------ Material shown ------

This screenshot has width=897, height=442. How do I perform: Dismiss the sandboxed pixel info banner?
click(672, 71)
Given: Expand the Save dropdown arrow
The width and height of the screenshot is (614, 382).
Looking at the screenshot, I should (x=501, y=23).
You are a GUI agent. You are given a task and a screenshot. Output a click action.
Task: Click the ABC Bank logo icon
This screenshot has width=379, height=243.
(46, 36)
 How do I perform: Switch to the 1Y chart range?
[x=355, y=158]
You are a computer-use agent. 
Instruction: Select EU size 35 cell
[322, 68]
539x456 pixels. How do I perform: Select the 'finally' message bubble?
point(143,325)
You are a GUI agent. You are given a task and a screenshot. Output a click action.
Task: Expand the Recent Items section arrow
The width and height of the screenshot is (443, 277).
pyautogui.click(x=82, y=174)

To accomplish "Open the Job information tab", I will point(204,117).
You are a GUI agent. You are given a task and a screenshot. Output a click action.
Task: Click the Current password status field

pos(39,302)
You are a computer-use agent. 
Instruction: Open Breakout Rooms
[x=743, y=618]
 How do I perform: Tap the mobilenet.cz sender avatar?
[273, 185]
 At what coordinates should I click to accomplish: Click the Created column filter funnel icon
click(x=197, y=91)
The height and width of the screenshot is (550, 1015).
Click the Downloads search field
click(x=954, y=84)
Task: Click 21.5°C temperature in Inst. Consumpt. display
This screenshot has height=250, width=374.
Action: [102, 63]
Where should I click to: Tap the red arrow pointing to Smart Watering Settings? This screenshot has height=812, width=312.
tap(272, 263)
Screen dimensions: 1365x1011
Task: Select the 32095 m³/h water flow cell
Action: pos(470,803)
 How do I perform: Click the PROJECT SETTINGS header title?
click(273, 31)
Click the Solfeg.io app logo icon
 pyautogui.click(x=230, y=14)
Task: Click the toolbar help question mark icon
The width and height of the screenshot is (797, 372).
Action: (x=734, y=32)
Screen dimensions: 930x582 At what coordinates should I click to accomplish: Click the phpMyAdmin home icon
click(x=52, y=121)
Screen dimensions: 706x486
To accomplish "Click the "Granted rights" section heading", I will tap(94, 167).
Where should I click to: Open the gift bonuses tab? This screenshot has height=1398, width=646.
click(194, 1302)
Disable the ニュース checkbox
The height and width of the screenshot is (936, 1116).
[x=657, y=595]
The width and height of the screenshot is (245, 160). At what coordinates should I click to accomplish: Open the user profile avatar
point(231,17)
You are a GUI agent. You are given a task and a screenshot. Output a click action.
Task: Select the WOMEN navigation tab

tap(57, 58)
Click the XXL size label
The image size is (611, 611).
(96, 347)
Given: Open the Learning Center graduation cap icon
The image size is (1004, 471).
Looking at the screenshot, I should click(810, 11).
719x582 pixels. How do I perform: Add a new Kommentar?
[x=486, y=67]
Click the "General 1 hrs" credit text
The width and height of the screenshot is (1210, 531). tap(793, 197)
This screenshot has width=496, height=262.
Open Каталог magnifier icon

------

Exercise brief:
Please transcribe each entry exactly, keeping every word as it is.

Problem solution:
This screenshot has width=897, height=442. How do I perform: Dismiss the sandboxed pixel info banner?
click(672, 71)
Given: Expand the Save dropdown arrow
The width and height of the screenshot is (614, 382).
Looking at the screenshot, I should (x=501, y=23).
You are a GUI agent. You are given a task and a screenshot. Output a click action.
Task: Click the ABC Bank logo icon
This screenshot has width=379, height=243.
(46, 36)
 How do I perform: Switch to the 1Y chart range?
[x=355, y=158]
You are a computer-use agent. 
Instruction: Select EU size 35 cell
[322, 68]
539x456 pixels. How do I perform: Select the 'finally' message bubble?
point(143,325)
You are a GUI agent. You are given a task and a screenshot. Output a click action.
Task: Expand the Recent Items section arrow
The width and height of the screenshot is (443, 277).
pyautogui.click(x=82, y=174)

To accomplish "Open the Job information tab", I will point(204,117).
You are a GUI agent. You are given a task and a screenshot. Output a click action.
Task: Click the Current password status field

pos(39,302)
You are a computer-use agent. 
Instruction: Open Breakout Rooms
[x=743, y=618]
 How do I perform: Tap the mobilenet.cz sender avatar?
[273, 185]
 At what coordinates should I click to accomplish: Click the Created column filter funnel icon
click(x=197, y=91)
The height and width of the screenshot is (550, 1015).
Click the Downloads search field
click(x=954, y=84)
Task: Click 21.5°C temperature in Inst. Consumpt. display
This screenshot has height=250, width=374.
Action: [102, 63]
Where should I click to: Tap the red arrow pointing to Smart Watering Settings? This screenshot has height=812, width=312.
tap(272, 263)
Screen dimensions: 1365x1011
Task: Select the 32095 m³/h water flow cell
Action: pos(470,803)
 How do I perform: Click the PROJECT SETTINGS header title?
click(273, 31)
Click the Solfeg.io app logo icon
 pyautogui.click(x=230, y=14)
Task: Click the toolbar help question mark icon
The width and height of the screenshot is (797, 372).
Action: (x=734, y=32)
Screen dimensions: 930x582 At what coordinates should I click to accomplish: Click the phpMyAdmin home icon
click(x=52, y=121)
Screen dimensions: 706x486
To accomplish "Click the "Granted rights" section heading", I will tap(94, 167).
Where should I click to: Open the gift bonuses tab? This screenshot has height=1398, width=646.
click(194, 1302)
Disable the ニュース checkbox
The height and width of the screenshot is (936, 1116).
[x=657, y=595]
The width and height of the screenshot is (245, 160). At what coordinates should I click to accomplish: Open the user profile avatar
point(231,17)
You are a GUI agent. You are given a task and a screenshot. Output a click action.
Task: Select the WOMEN navigation tab

tap(57, 58)
Click the XXL size label
The image size is (611, 611).
(96, 347)
Given: Open the Learning Center graduation cap icon
The image size is (1004, 471).
Looking at the screenshot, I should click(810, 11).
719x582 pixels. How do I perform: Add a new Kommentar?
[x=486, y=67]
Click the "General 1 hrs" credit text
The width and height of the screenshot is (1210, 531). tap(793, 197)
This screenshot has width=496, height=262.
Open Каталог magnifier icon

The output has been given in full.